Figure 1 summarizes mean changes in risk factors ordered according to the OGTT interval patterns. Overall, deterioration of glucose tolerance was associated with a worsening of risk factor levels, whereas improvement in status was associated with a beneficial risk factor change. The trend tests performed to assess relationships between the change in ordered categories of glucose tolerance and changes in CVD risk factors were statistically significant (P < 0.001 for all risk factors except for LDL-PPD [P = 0.02] in the ILS group and for HDL cholesterol [P = 0.02] in the placebo group.
Improved glucose tolerance status
The largest changes are seen for transitions from IGT to NGT in the ILS group, where SBP and triglyceride fell by ∼25%, whereas HDL cholesterol and LDL-PPD increased by ∼8 and 17% of the baseline SD, respectively. The MET and placebo groups showed less significant improvements.
Unchanged glucose tolerance status
For IGT, risk factors showed little or no interval change across treatment groups, whereas for NGT, risk factor means improved slightly, mainly in ILS group, in which SBP, DBP, and triglyceride levels fell (P < 0.01) by 7, 9, and 7% of baseline SD, respectively, while HDL cholesterol and LDL-PPD increased (P < 0.05) by 5 and 6% of baseline SD, respectively.

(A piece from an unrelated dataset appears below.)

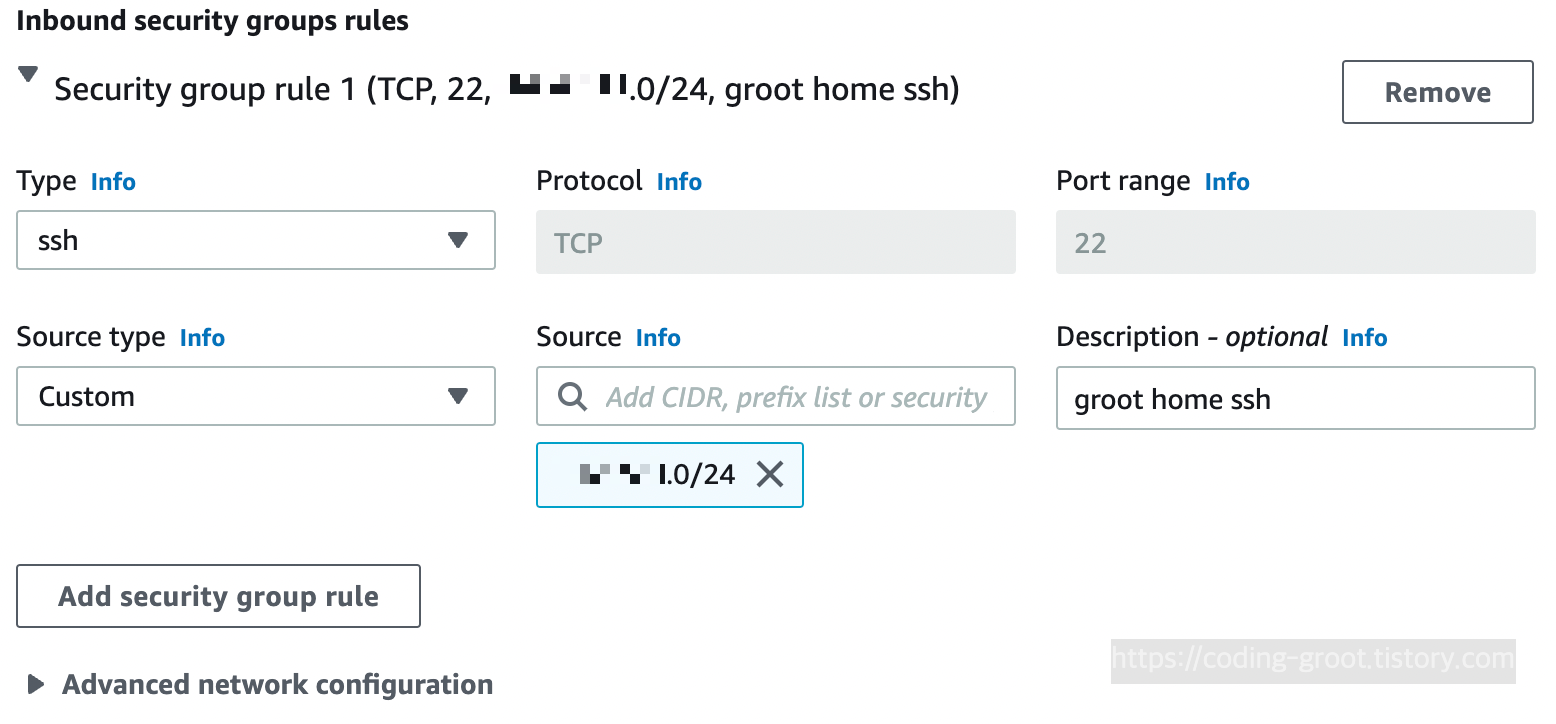1556x724 pixels.
Task: Open Info link next to Description
Action: (1364, 338)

Worsening glucose tolerance status
Deterioration from NGT to IGT over 1 year manifested a slight increase in triglycerides for the ILS and placebo groups (P < 0.05). The mean HDL cholesterol change decreased slightly in the MET and placebo groups (P < 0.05), while LDL cholesterol slightly increased in the ILS group (P < 0.05).
Conversion to diabetes
Progression from IGT to diabetes in the ILS group was not associated with any significant change in risk factors. DBP increased in the placebo group by 1.0 mmHg (P = 0.04) but decreased in the MET group by 1.2 mmHg (P = 0.04), while HDL cholesterol and LDL-PPD fell in the placebo and MET groups (P < 0.05) and LDL cholesterol fell in the placebo group (P < 0.02).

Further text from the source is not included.